Congress' war on tech companies
Always beware of the name given to a piece of legislation. It rarely describes accurately the likely impact of enacting a bill. In fact, statutes often do the opposite of what their names suggest. Take Sen. Amy Klobuchar's, DMinnesota, proposed legislation named the American Innovation and Choice Online Act. While everyone likes more choice and innovation, this bill would hinder both as it imposes high costs on consumers. In fact, a more apt name for Klobuchar's bill would be the Anti-Consumer and Stagnation Act of 2022.
Born out of the recent eagerness to expand antitrust regulation, the bill would empower government bureaucrats at the Federal Trade Commission (FTC) and the Department of Justice (DOJ) to bridle the economy's thriving technology sector with regulations and mandates aimed at making “big” companies smaller regardless of how well a “big” firm is serving consumers. The economics of this idea are all wrong.
The targets of these legislative efforts are some of the most successful companies in our nation's history, including Apple, Google, Facebook, Amazon and Microsoft. Klobuchar and company want to break these entrepreneurial successes into smaller companies, all without regard to the benefits consumers reap from vertical integration. Vertical integration is when a company owns multiples stages of production. In competing for customers, firms buy — or sell — different stages to achieve maximum possible efficiencies. To put this reality into perspective, popular services such as Amazon Prime and Google Maps are products of vertical integration and would be prohibited under the new legislation.

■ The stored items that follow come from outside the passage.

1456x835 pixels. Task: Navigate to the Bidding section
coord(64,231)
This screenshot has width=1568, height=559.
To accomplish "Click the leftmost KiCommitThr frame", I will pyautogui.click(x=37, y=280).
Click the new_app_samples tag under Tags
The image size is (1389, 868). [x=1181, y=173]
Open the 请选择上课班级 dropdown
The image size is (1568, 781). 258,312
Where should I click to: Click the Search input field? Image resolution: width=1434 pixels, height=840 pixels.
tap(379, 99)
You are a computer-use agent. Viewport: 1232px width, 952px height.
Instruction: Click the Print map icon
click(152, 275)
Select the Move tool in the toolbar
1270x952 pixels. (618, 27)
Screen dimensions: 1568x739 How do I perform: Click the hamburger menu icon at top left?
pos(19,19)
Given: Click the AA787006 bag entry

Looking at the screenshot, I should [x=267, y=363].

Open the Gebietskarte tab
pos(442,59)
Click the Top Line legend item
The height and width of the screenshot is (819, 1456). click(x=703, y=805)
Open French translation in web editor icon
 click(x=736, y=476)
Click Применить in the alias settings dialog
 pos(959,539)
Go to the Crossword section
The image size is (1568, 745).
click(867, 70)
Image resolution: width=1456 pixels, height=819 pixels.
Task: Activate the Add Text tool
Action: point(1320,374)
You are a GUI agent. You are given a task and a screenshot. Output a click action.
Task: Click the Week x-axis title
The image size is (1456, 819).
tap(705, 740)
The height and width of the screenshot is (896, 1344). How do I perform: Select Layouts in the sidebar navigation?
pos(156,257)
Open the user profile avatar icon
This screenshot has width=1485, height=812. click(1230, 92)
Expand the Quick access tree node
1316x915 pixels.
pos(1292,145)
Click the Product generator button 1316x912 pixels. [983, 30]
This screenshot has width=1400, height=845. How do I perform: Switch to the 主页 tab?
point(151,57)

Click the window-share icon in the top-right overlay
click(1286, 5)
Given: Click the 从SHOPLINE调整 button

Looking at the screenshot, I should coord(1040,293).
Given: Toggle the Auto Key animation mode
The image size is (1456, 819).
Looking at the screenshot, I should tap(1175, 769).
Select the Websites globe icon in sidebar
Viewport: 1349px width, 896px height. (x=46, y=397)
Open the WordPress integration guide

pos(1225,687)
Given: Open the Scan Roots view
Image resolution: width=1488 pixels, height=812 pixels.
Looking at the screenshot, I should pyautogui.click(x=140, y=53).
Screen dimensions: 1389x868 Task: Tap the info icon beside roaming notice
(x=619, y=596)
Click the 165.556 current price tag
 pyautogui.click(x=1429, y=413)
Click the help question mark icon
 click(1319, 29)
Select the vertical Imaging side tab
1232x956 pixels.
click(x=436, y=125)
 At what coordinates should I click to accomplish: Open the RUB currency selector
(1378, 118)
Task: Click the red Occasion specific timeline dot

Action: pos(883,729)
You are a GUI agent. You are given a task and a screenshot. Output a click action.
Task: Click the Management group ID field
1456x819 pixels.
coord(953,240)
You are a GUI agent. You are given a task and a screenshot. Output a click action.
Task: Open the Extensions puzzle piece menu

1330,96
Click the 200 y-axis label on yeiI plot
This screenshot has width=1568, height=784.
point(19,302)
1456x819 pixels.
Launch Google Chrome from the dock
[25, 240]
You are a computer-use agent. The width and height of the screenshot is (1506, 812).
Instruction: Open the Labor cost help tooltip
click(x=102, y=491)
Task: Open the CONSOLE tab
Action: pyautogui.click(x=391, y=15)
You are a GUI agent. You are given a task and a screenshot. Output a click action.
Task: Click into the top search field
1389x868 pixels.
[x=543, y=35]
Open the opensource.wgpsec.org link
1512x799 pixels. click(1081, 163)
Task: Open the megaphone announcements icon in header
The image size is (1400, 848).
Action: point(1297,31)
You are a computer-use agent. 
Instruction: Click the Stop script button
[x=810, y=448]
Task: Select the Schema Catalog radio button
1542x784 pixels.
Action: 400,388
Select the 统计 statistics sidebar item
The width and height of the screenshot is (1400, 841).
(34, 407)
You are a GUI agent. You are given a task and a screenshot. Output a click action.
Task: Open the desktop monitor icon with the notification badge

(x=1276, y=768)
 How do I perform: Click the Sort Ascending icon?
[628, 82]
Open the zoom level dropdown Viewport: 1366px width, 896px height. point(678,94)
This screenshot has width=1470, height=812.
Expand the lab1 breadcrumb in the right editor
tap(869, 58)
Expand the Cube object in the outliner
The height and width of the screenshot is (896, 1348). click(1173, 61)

You don't have to believe that the market produces perfect outcomes to understand that government can rarely outperform private enterprise. Political decisions aren't driven by any market signals, profit motive or consumer preferences. These decisions are inherently political, suffer from a serious knowledge problem and are mostly untied to any accountability regimes when they fail. Government often proves to be biased against large, successful companies who provide new technology that legislators often don't understand well but consumers love. This is why government so often fails, and this policy is no exception.
Active antitrust intervention has support from elements of both parties, but for all the wrong reasons. Progressives push for intervention out of sheer distaste for free markets, generating an instinctive itch to subject companies to the power of government rather than to consumer preferences. Some nationalist conservatives, in contrast, are angry with a perceived discrimination by “Big Tech” against conservatives. These conservatives misinterpret their anger as sufficient reason to lash out at successful tech companies. Any elected official who favors small government and respects free markets should staunchly resist these ideas.
The cost to consumers from this bill would be devastating. An October 2021 study by NERA Economic Consulting estimates that such a proposal will cost consumers $300 billion because it subjects “online platforms and marketplaces to common carrier, structural separation, and line of business restrictions.”
It's bad economic policy to empower federal bureaucrats to second-guess the markettested decision-making processes of some of the most successful companies in history. In fact, it is the lack of heavyhanded regulation in the U.S. tech sector that has resulted in unprecedented economic growth and higher standards of living for nearly all of us. We should be suspicious of those in Congress who claim they can do better by destroying what works well.